▸ **Text**:
- - - - - - -

FAA chief seeks to move industry out of ‘dire straits’


FAA chief seeks to move industry out of ‘dire straits’

Blakey to face many challenges during tenure

By LESLIE MILLER Associated Press

Saturday, September 14, 2002

Washington — A line from an old Shirelles song is how Marion Blakey sums up the challenges she’ll face when she takes charge of the Federal Aviation Administration next week.

Speaking recently to a group of airline pilots, whose safety she fought for as chairman of the National Transportation Safety Board, she warbled, “Will you still love me tomorrow?”

Her friend Joan McEntee said the off-key serenade was typical.

“It was shrewd, it was very disarming, it was very honest, and it was gutsy,” said McEntee, now senior international partner at the Baker, Donaldson law firm.

Blakey, 54, took over the NTSB 15 days after the Sept. 11 attacks. She was nominated by President Bush in July to take on the bigger job of running the nation’s aviation system at the FAA, which she has criticized as slow to act on her recommendations to make airplanes safer.

Starting Monday, Blakey will manage 100 times as many people and 21 times as much money than she did at the 450-person, $68 million safety board.

She will oversee airport expansion, FAA labor negotiations, air traffic control system modernization and the retirement of as many as 5,000 controllers in four years. Airlines are reeling from financial losses as they work to better guard against terrorist attacks.

“The industry is in really dire straits,” Blakey said. “That’s the first, if you will, large challenge that we have to help address.”

Passionate about safety

Blakey became a television presence seven weeks into her job as NTSB chief, when she reassured the nation that the crash of American Airlines Flight 587 in Queens probably didn’t result from a terrorist attack.

- - - - - - -

▸ **Data extract**:
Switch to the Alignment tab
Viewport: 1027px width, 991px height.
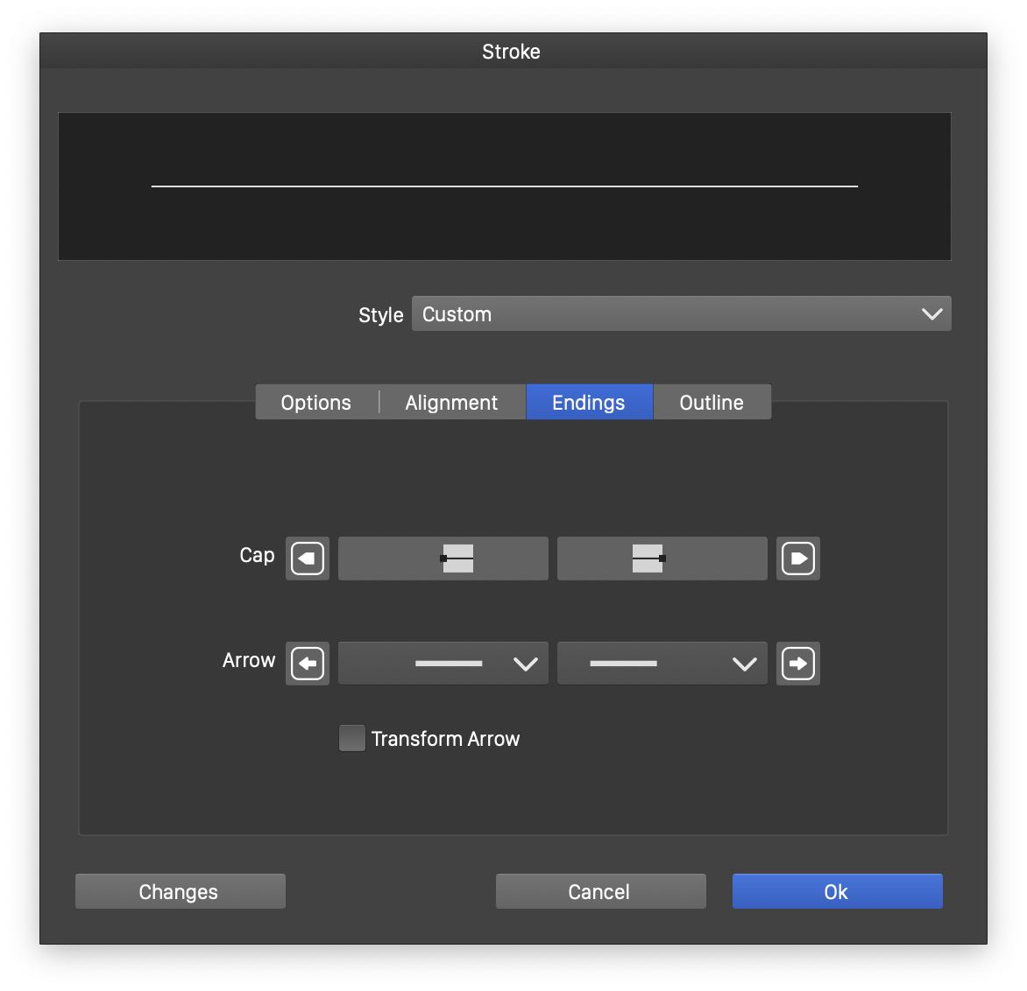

- - - - - - -

▸ **Stated task**:
Continue the news article about Marion Blakey taking charge of the FAA from where it stops.

▸ **The reply**:
Dressed in an official blue NTSB jacket, Blakey looked every bit the government bureaucrat, though her personal life is much less buttoned-down. A former Sunday school teacher, she’s ridden a motorcycle along half of Australia’s coast and likes to brag about her grandmother, who was Elvis Presley’s third-grade music teacher in Tupelo, Miss.

Blakey said safety concerns will undergird everything she does on the job. It’s something she’s passionate about, said her best friend, Susan Lacey, creator of the PBS series “American Masters.” “She’s been on the soapbox about it,” Lacey said.

Blakey’s challenge at the FAA will be to straighten out a sluggish, poorly structured agency, said Rep. John Mica (R-Fla.), chairman of the House aviation subcommittee. “I’ve called FAA dysfunctional and she’s the person that can help make it work properly,” he said.

“They don’t act and planes fall out of the sky,” he said, adding the agency has been slow to order fixes to repeated mechanical problems with one aircraft’s rudders, another’s wiring.

“The vendors and contractors are in for a rude awakening because she won’t put up with delays, she won’t put up with excuses and she won’t put up with budget overruns,” he said.

Phil Boyer, president of the Aircraft Owners and Pilots Association, called Blakey a Southern version of Jane Garvey, whose five-year term as FAA administrator expired in August. Garvey had excellent people skills and worked well with Congress, he said.

Michael J. Boyd, president of the aviation consulting firm Boyd Group in Evergreen, Colo., criticized Blakey as a political hire with little aviation experience. “A giant unknown,” he said.

Government career

Blakey grew up in Montgomery, Ala., the daughter of an insurance lawyer and an English teacher. Religion played a big role in their lives, said her only sibling, Leslie Blakey.

That — and her accent — remained with her, Leslie said.

“Her voice and accent haven’t changed since the day she stepped on the train to Mary Washington College at the University of Virginia,” she said.

Upon graduation, she and Lacey bought a Capitol Hill row house for $25,000 and renovated much of it themselves.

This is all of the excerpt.